The PA was not happy with the response, but appreciated the honesty. Several weeks later, I received a call from a fellow engineer from a sister plant in another state asking if the plant at which I worked had any casters from the original vendor. I responded that the plant did but when asked why, the engineer stated that the first shipment from the alternate vendor passed inspection and performed as expected but when the cartons from the second shipment were opened, all that could be seen were plastic components. The casters had apparently broken apart in shipment. I checked with the material planner in his plant to determine how much, if any, could be shipped to help a sister plant. The material planner called the fellow engineer and told him that the plant would ship as many as possible without jeopardizing that plant’s shipments. The plant at which I worked placed an order with the original vendor for as many casters as possible and deliver these at the earliest.

Saving a penny per caster seems negligible, but one must be aware that there are five casters per chair. The company produced over 6,000 chairs per day in their different chair plants, so a change was justifiable if proper conditions were met. However, this mistake resulted in the inability to ship chairs for many weeks resulting in many dollars lost and prestige which cannot be measured in dollars. I would not want to explain to a customer that his chair could not be shipped due to the desire to save a penny a caster. The only plant that did continue to produce and ship chairs without interruption was the one that did not change casters. The motivations of the plant to not approve the change were that the freight costs from the new vendor and the cost to carry the needed inventory to cover the additional travel time would exceed the penny difference in the cost of the casters.

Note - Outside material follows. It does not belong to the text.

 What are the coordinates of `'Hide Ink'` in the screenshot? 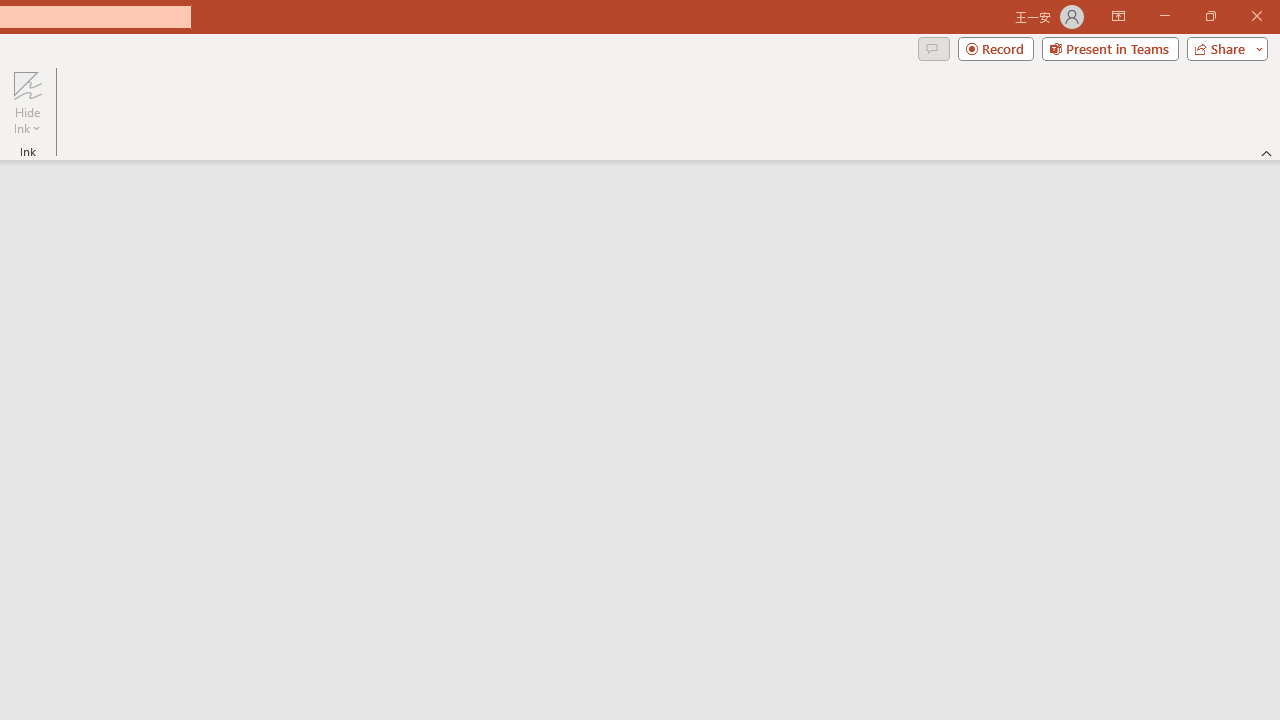 It's located at (27, 84).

This costly mistake could have been avoided. The PA did not include all costs of the caster and for some reason failed to use critical thinking to determine all potential possibilities that could result from this decision. Additional costs that should have been included were freight from the new vendor as well as the cost of the additional inventory that would be needed to ensure that there were no stock-outs. Once the company was unable to ship the product, lost revenue must also be added to the costs. Additionally, the company for which I worked had been purchasing from the vendor for many years without quality or delivery issues. One must treat vendors as one treats employees—with respect, honesty, and dignity.

These mistakes resulted from the failure to understand the importance and significance of human factors in the workplace. One such human factor is lack of self-assertiveness. Another contributing human factor could have been lack of team work. I encourage readers to investigate this topic further by reading the information under Human Factors in the Appendix section of this book and carrying out further research and coursework.